======== SUPPLIED INFORMATION ========

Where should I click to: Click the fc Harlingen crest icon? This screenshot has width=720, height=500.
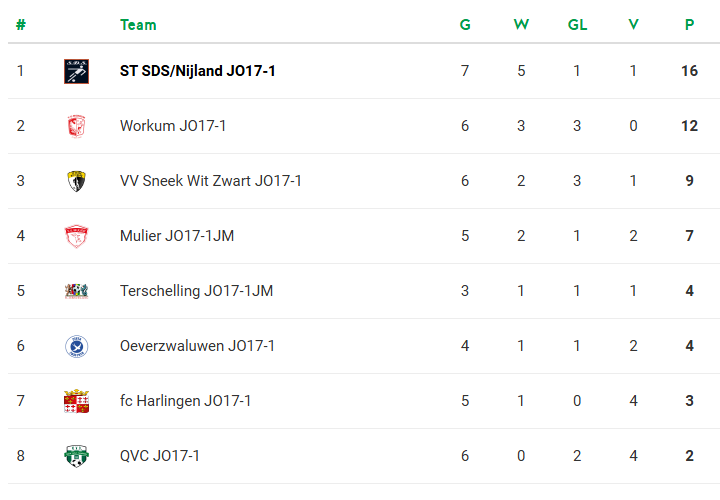[76, 401]
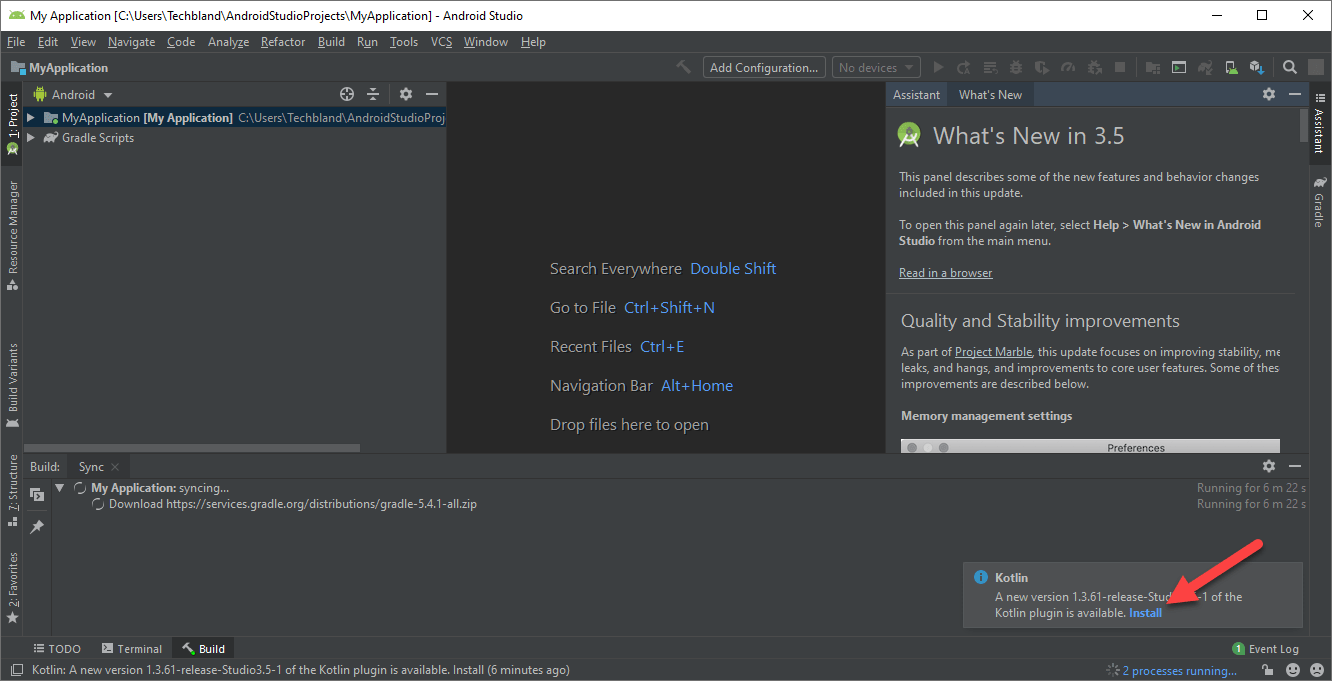The width and height of the screenshot is (1332, 681).
Task: Open Search Everywhere with the magnifier icon
Action: pos(1289,67)
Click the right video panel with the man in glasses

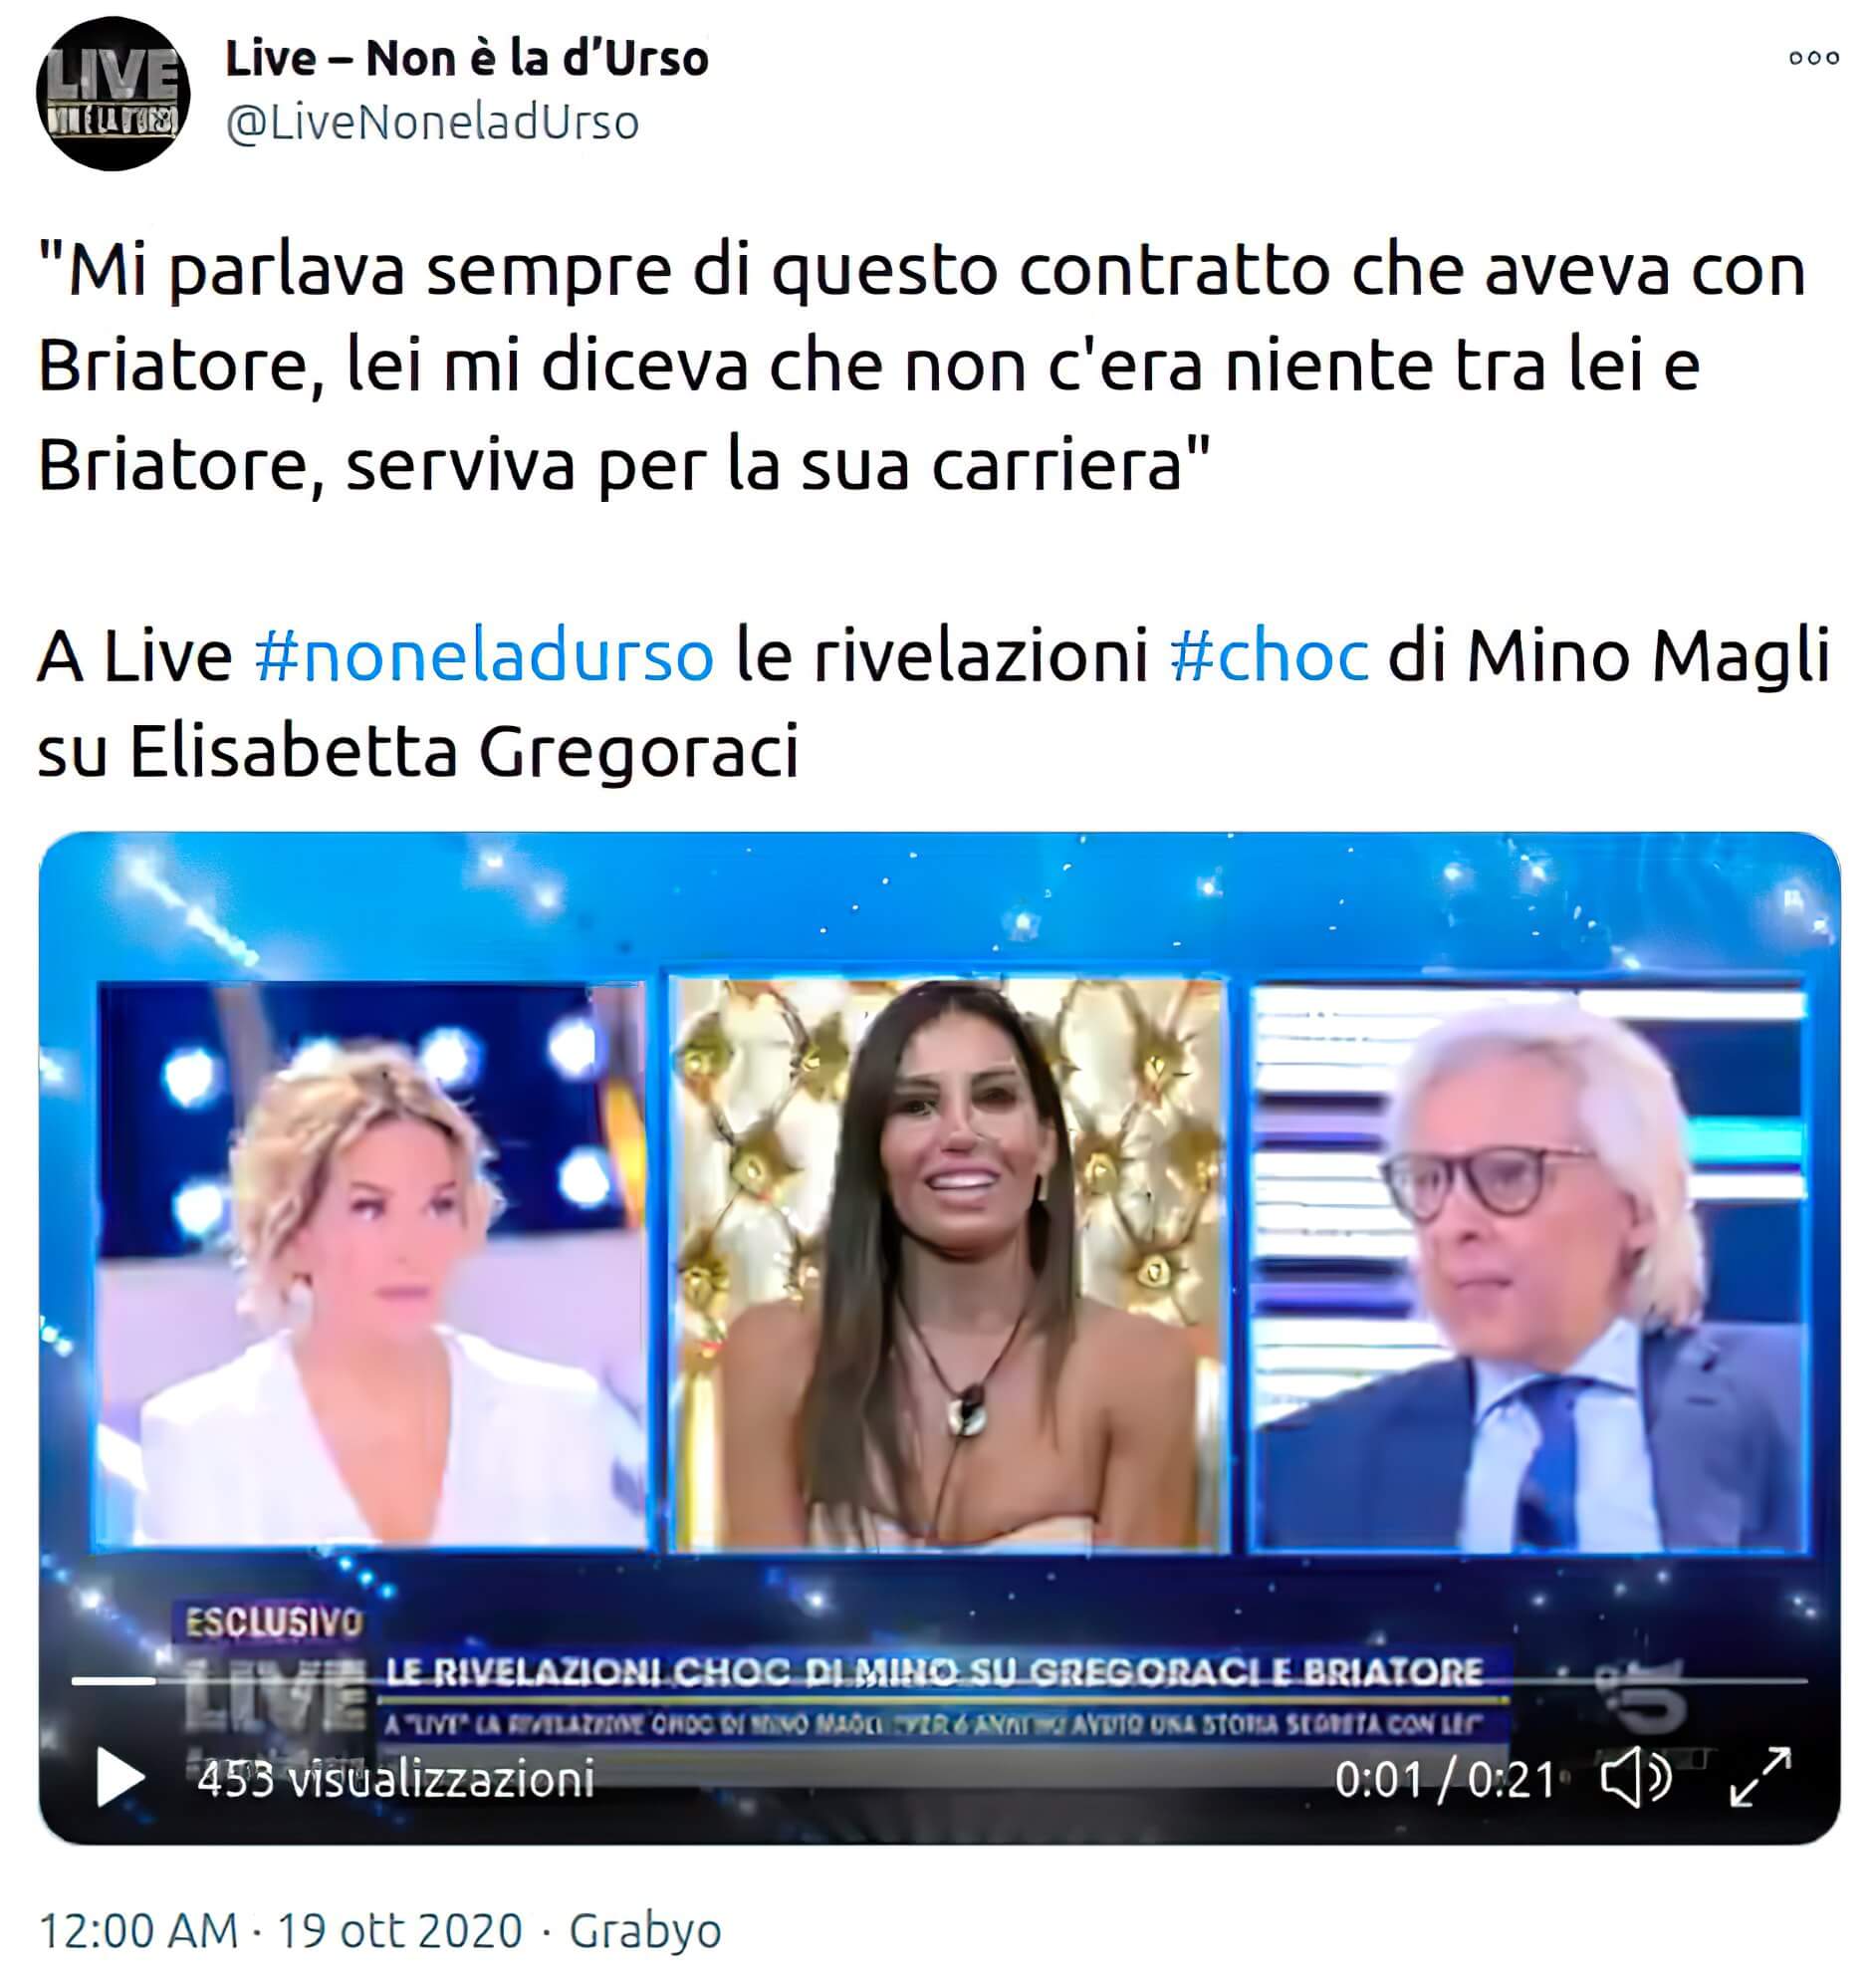coord(1530,1267)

========

:: EXERCISE DETAILS ::
Every entry belongs in the answer exactly as written, but no picture does.

:: SOLUTION FOR THIS PROBLEM ::
Where should I click to: Click the fc Harlingen crest icon? This screenshot has width=720, height=500.
[76, 401]
The width and height of the screenshot is (1332, 681).
Task: Open Search Everywhere with the magnifier icon
Action: pos(1289,67)
Click the right video panel with the man in glasses

coord(1530,1267)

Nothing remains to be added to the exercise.